Fr Peter suggests that it is not the smoking gun than many would like to think, and I am inclined to agree with him.

One aspect of my professional life is that of trade union casework, and it can involve supporting colleagues who face allegations. A key principle is that any such allegations are dealt with confidentially - that is, without public discussions - and follow the due processes of the employers disciplinary procedures. There are allegations, though, which require referral to the local safeguarding board for a strategy conference, and/or which involve a police investigation. None of this is prevented by the consideration of confidentiality - it is all accepted as being within the circle of the confidentiality. Why should we not see the request to refer allegations to the Sacred Congregation for Doctrine in the same way, a way that does not imply at all that allegations should be kept secret from civil authorities?

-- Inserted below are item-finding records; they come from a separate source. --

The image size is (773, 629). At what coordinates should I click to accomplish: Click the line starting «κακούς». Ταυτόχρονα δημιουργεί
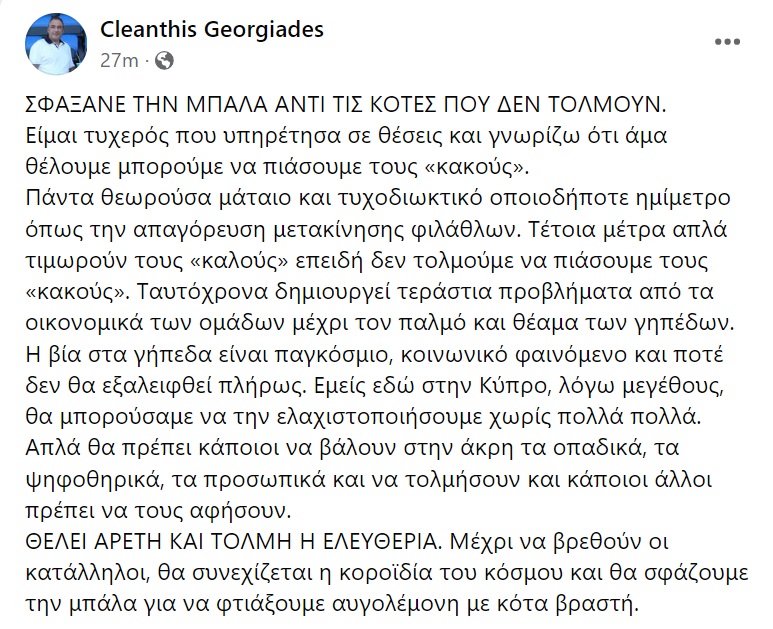point(370,292)
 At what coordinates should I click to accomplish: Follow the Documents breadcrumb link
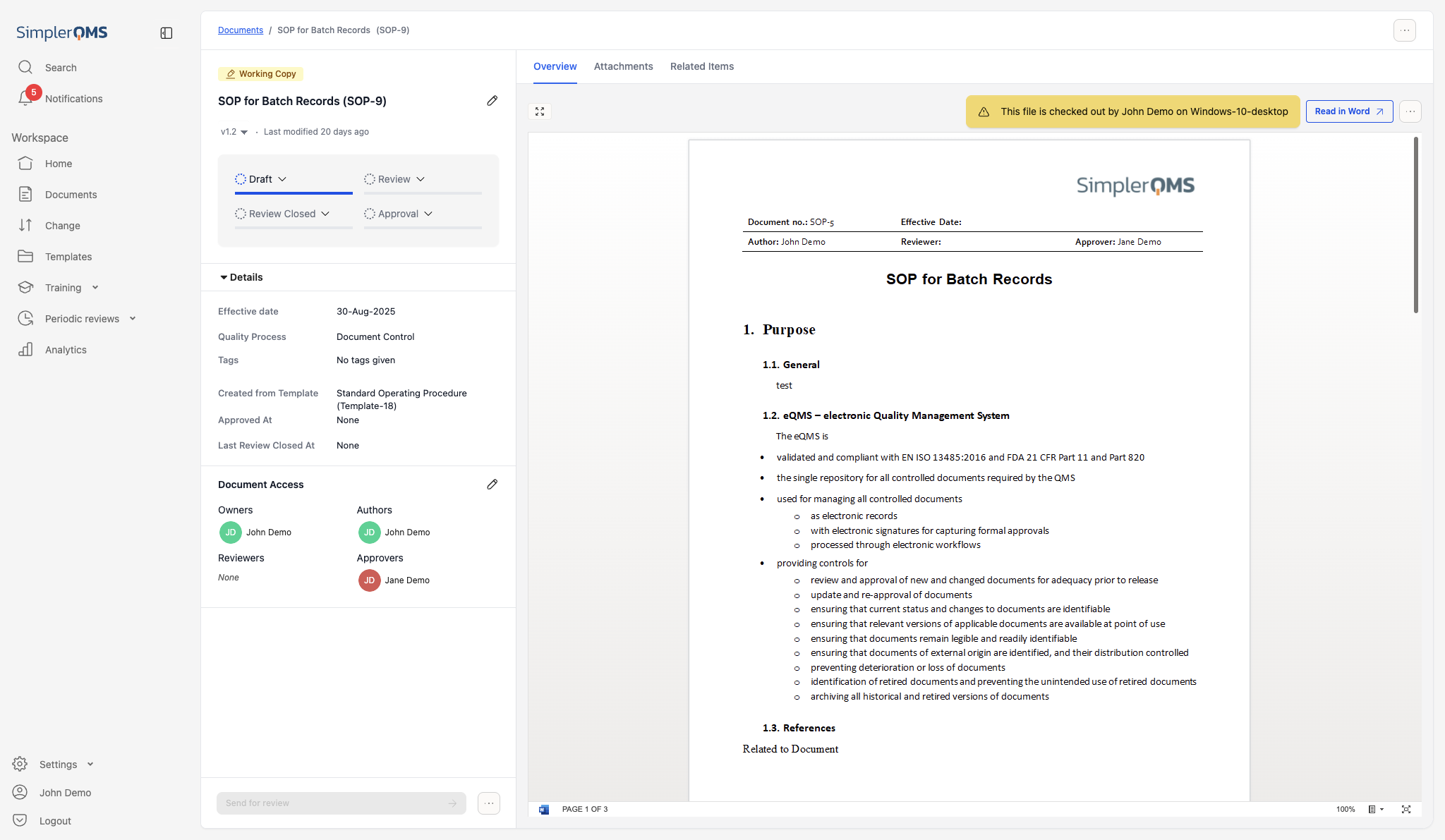tap(240, 30)
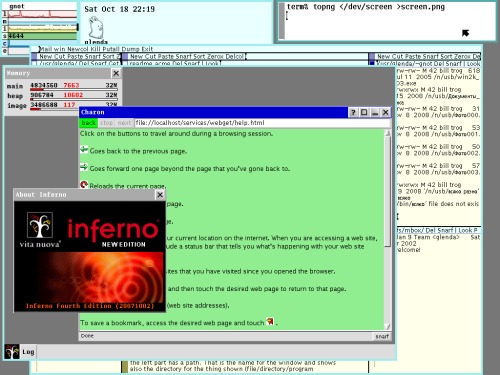Image resolution: width=500 pixels, height=375 pixels.
Task: Click the next button in Charon toolbar
Action: point(124,123)
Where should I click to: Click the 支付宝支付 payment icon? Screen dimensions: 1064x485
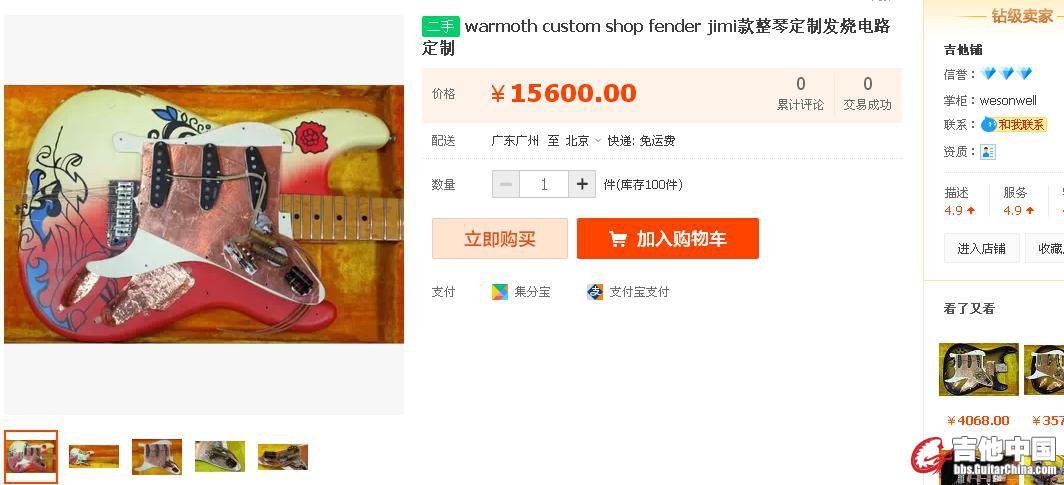(594, 292)
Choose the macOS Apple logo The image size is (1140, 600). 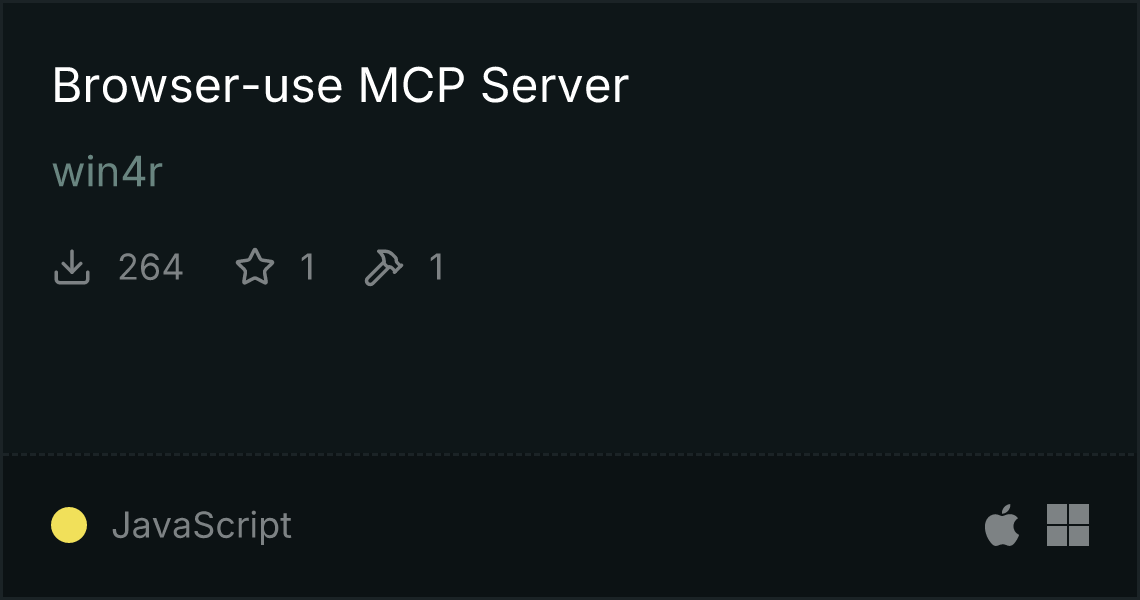1002,524
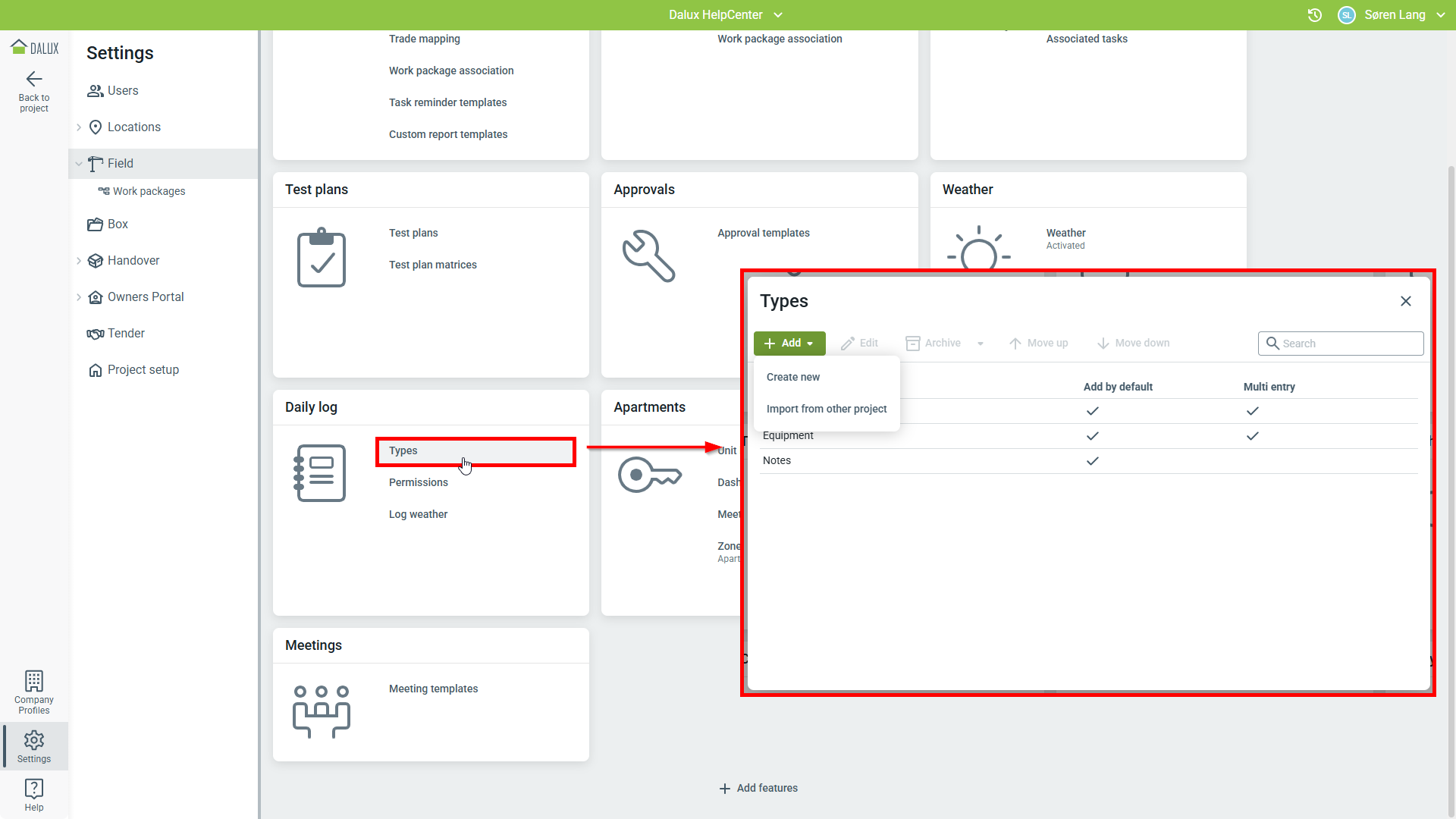Click the Meetings people icon
Image resolution: width=1456 pixels, height=819 pixels.
click(x=321, y=711)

It is also worth noting that suspension from work is, so far as the truth or otherwise of the allegation is concerned, a neutral act. In my professional area, suspension is not automatic on the receipt of an allegation, but is only undertaken when the nature of the case or the circumstances of the investigation of the allegation demand it. As Fr Peter points out, the Catholic Church's practice in England and Wales of automatically placing on "adminstrative leave" (equivalent to suspension in other contexts) priests who face an allegation is in practice a harsher standard than is applied in other contexts.

1 comment:

bernadette said...

"the Catholic Church's practice in England and Wales of automatically placing on "adminstrative leave" " ?

That is not the church's current practise as everyone knows, although it may have been at one time.

Quite why this has been suggested poses an even more interesting and disturbing question.

I suspect there will be many Church Bashers coming out of the woodwork between now and September 16th.